San Diego was one of two areas in the country announced Friday to receive funds from the federal Integrated Corridor Management initiative, aimed at integrating technology to better manage highway traffic.
The Federal Transit Administration is administering the program, through which $800,000 will be coming to the San Diego region to supplement its ICM work on Interstate 15. The boost from the FTA adds to the $8.7 million awarded to the county’s ICM partnership last year.
The consortium includes the San Diego Association of Governments, the California Department of Transportation, the Metropolitan Transit System, the North County Transit District and the cities of San Diego, Escondido, and Poway. Another $2.1 million has been granted the program through Proposition 1B funds. The resulting traffic management system will use micro-simulations to predict problems on the freeway and nearby roadways.

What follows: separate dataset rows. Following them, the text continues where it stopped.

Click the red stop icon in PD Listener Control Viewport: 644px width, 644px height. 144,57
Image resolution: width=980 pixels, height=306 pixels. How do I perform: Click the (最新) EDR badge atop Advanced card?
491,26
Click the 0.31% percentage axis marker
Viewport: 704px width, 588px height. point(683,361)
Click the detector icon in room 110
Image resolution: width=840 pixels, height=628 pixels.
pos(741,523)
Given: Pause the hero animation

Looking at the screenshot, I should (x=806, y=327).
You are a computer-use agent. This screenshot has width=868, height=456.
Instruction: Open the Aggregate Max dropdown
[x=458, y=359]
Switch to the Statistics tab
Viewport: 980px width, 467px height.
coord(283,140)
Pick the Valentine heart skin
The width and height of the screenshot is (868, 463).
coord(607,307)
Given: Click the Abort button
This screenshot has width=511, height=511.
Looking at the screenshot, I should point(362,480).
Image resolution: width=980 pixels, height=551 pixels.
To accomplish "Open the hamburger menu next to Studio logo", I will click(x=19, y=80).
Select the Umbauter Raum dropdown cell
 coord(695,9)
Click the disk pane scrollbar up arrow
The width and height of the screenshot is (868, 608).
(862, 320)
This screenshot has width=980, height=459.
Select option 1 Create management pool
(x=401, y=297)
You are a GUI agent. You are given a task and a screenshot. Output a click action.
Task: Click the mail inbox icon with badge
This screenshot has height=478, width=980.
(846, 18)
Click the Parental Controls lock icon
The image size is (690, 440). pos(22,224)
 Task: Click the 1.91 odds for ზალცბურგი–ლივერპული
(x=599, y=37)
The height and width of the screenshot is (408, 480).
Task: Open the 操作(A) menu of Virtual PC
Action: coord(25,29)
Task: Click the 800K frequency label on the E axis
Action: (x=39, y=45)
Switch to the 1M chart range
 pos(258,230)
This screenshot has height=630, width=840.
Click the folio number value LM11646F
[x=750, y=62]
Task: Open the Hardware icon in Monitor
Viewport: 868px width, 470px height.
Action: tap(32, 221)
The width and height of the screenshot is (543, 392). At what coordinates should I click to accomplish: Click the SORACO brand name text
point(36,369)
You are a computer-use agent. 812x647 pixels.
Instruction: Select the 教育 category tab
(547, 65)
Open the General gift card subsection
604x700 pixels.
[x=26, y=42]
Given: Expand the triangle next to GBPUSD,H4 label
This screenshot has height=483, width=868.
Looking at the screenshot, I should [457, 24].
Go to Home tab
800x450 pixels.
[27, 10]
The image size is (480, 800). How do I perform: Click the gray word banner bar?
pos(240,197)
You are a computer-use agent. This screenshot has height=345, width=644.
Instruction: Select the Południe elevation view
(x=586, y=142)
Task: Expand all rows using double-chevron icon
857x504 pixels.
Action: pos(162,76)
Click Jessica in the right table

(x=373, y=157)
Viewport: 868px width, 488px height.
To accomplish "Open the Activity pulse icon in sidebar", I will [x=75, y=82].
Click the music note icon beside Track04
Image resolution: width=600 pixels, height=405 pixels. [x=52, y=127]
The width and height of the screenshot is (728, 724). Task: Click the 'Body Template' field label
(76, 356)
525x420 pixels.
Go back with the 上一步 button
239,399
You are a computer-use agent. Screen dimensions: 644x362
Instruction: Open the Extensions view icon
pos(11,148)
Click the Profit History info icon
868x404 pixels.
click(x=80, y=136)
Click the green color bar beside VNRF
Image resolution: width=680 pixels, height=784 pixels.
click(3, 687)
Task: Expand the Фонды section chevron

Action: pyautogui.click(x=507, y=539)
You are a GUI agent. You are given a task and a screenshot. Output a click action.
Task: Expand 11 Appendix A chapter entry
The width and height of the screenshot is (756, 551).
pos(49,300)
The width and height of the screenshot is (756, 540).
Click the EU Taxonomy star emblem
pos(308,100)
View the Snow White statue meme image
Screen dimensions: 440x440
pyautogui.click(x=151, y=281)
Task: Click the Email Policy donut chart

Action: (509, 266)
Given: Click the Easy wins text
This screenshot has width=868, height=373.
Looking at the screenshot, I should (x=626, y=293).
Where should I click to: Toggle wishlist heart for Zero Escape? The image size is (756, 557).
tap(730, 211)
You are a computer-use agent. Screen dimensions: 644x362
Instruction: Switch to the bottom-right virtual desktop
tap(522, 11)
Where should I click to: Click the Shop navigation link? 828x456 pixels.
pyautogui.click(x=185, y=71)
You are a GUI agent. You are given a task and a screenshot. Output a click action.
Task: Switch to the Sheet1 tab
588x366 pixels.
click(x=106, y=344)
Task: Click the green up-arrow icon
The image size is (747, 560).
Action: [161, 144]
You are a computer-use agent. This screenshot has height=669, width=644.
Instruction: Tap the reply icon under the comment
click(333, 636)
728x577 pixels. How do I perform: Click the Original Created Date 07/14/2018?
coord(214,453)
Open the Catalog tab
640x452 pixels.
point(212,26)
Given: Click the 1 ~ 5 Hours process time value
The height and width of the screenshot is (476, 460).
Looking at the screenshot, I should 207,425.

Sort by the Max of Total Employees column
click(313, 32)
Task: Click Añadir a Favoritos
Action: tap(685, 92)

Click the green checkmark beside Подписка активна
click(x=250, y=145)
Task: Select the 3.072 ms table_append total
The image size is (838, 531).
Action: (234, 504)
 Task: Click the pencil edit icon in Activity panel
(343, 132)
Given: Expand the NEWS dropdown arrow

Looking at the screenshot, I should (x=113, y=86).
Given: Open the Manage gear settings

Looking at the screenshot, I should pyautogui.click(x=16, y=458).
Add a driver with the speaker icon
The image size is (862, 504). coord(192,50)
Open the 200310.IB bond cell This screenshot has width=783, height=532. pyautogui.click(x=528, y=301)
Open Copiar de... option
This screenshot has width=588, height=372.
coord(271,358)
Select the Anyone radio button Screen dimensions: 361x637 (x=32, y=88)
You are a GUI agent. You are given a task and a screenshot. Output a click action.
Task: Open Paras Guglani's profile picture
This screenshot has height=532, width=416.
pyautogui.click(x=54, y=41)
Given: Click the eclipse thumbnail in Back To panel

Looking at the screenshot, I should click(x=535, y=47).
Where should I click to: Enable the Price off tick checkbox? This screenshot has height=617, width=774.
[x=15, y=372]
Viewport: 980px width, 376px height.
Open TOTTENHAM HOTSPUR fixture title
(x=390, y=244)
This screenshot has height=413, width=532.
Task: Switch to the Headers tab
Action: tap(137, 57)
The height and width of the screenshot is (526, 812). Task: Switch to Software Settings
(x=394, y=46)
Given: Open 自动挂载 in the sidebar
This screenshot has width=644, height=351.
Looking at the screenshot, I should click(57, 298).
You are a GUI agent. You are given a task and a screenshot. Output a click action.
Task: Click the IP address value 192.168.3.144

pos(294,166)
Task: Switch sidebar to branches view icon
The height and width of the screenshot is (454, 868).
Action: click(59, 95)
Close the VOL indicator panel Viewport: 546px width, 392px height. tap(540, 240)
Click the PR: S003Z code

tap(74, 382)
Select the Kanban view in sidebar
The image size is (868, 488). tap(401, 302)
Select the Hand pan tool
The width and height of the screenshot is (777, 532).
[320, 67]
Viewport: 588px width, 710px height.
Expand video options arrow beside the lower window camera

“SANDAG long ago realized that new road construction alone will not solve our region’s traffic headaches,” said SANDAG Executive Director Gary Gallegos in a statement. “Harnessing state-of-the-art technologies to create an integrated corridor management system can go a long way toward easing traffic on the I-15 corridor.”
A rapid transit bus line is scheduled to open through the corridor next year, while the new ICM system is expected to go online in spring 2013. The $800,000 will pay for technology to gather data on the speed and location of BRT buses and their passenger loads.
Dallas Area Rapit Transit was the other agency to receive funds.